The City Council is now proposing a major renovation, reconstruction of its 51-year-old Civic Center. It’s going to cost some money, about $300-plus million. The city is planning to conduct a bond issue election in May 2020 to ask for residents’ permission.

Ahh, but that ain’t all of it. The city wants to renovate the old Santa Fe Railroad Depot structure next to the Civic Center. Here’s my favorite part: relocation of City Hall to an existing downtown structure; no building a new City Hall from scratch. The city thinks it can find a suitable existing structure to house its municipal offices. I have thought just a bit about what might be available, but I am coming up empty.

You want ambition? You want proactive government? This is it, folks!

A new Civic Center in the works

I happen to support the notion in principle. OK, I don’t live in Amarillo any longer. I just happen to be a Texas Panhandle ex-pat who returns to Amarillo on occasion to see family and friends — and to witness the progress I envision for the city my wife and I called home for more than two decades.

The Civic Center was built in 1968. The Cal Farley Coliseum is a fine venue for truck pulls, along with hockey and indoor arena football. The coliseum’s roof isn’t nearly far enough off the deck to suit event planners.

From what I have seen of the concept being kicked around, the council is talking about an extreme makeover, with tens of thousands more square feet of convention space and some serious green space landscaping around the structure.

Here is what I also hope the city does not do: I do not want the city to break up the project into bite-sized morsels. Please, city officials, do not separate the Civic Center complex job from the Santa Fe Depot job, or from the new City Hall location.

Residents ought to be able to determine whether they want all of it. Amarillo has gone down this a la carte method before. Residents have been picky about what they like.

To its credit, the city planning some “public feedback forums” to give officials some guidance on how to proceed. My other great hope is that residents show up and offer their comment — while at the same time avoiding the implication that the city is proceeding in secret.

This project — all of it — is likely to bring untold benefit to a city I believe is on the move. As for the Hodgetown naysayers, here is your opportunity to campaign hard for a project you said you wanted in the first place.

This ‘life experience’ will last forever

I am not inclined to publish blog posts such as what I am about to post today, but given that I note that High Plains Blogger includes “life experience” among its topics, I thought I would share this experience with you.

It goes like this.

I had just returned from the Army the previous summer of 1970. I enrolled in college, wanting to restart the civilian life that was interrupted by induction into the military two years earlier, and which included a tour in Vietnam.
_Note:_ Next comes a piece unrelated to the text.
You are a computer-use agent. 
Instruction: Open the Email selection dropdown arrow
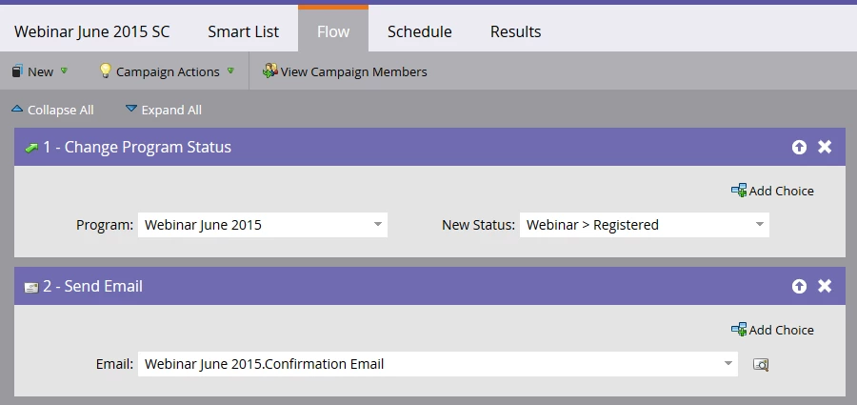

One day I was sitting in the student union, taking a break from my studies. Then I saw this girl. I decided in that moment that I wanted to meet this young woman. As luck would have it, that opportunity presented itself in short order.

We found ourselves sitting at a table with a mutual acquaintance. He amused us both. We made eye contact, winking and chuckling at the stories this fellow was telling.

I introduced myself. She did as well. We liked each other right away.

We dated for a time. Our relationship matured and developed rapidly. It evolved quickly into a loving relationship. Then we decided to get married. The marriage occurred on Sept. 4, 1971 in a small Presbyterian Church in southeast Portland, Ore.

The preacher who married us told us the ceremony would take 22 minutes. It was — dare I say it — the quickest 22 minutes of my life. 

Just like that, we were husband and wife. Our sons would come along soon.

It has been the greatest ride imaginable. Neither of us could have imagined the places we would see, the things we would do, the path our combined life would take.

It all happened 48 years ago.

What is the life experience I learned? I tell young men a simple fact, which is that you shouldn’t go looking for the girl of your dreams. She will appear when you least expect it.

I am living, breathing proof of that fundamental truth.

Happy anniversary, Kathy Anne.

Sod Poodles still packin’ ’em in

I need not wax too gloriously about this next item, so I’ll keep it brief.

That Texas League baseball team that calls Amarillo home has drawn more than 400,000 fans to its Hodgetown ballpark in its initial season in the Texas Panhandle.

They won another game Friday night at the downtown Amarillo ballpark. The Sod Poodles are heading for the playoffs, having won the first half crown; they’re on track to win the second half title as well.

I am immensely proud of the Sod Poodles’ success. I am equally proud of how Amarillo’s baseball community has filled Hodgetown’s seats during the team’s maiden season.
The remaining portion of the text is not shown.